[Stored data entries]
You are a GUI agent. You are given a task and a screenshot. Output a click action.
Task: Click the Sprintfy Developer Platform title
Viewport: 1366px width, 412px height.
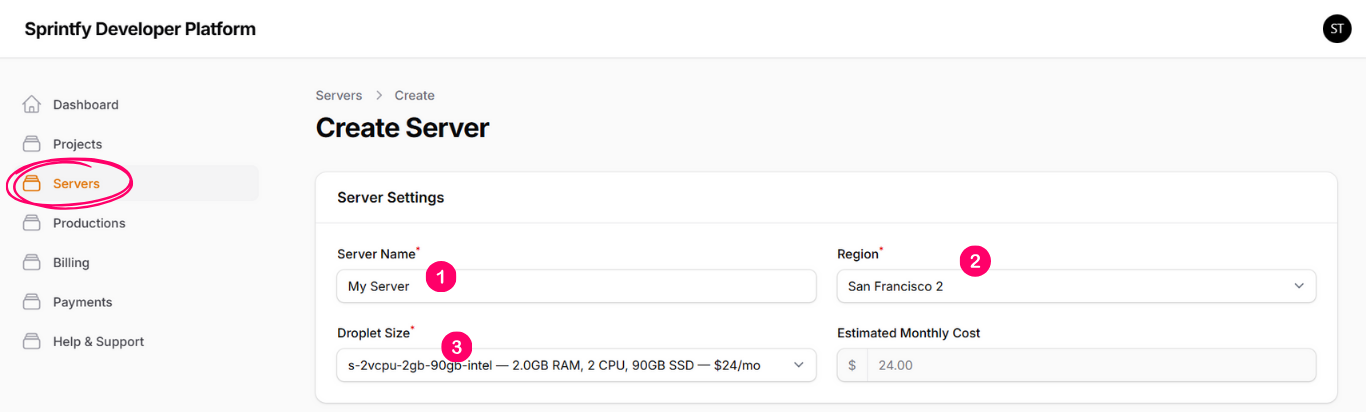[140, 29]
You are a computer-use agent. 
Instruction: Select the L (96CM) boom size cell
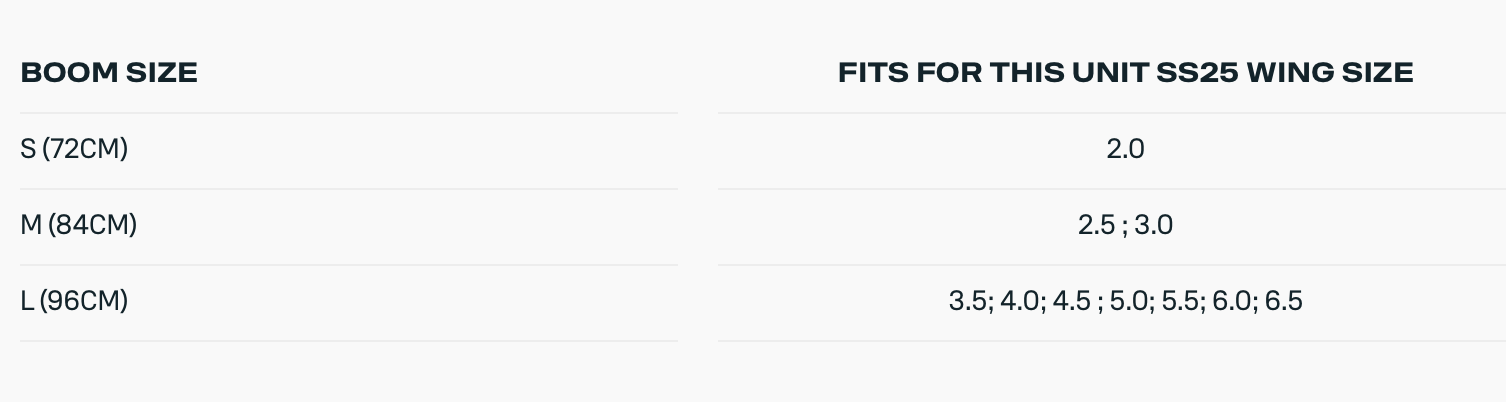pos(74,301)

= Work to complete =
All lines from the one holding "Viewport: 1366px width, 412px height." through the last line of the records need to be copied exactly, both ends included, and the pictures left behind.

= Solution to this task =
Viewport: 1366px width, 412px height.
[140, 29]
You are a computer-use agent. 
Instruction: Select the L (96CM) boom size cell
pos(74,301)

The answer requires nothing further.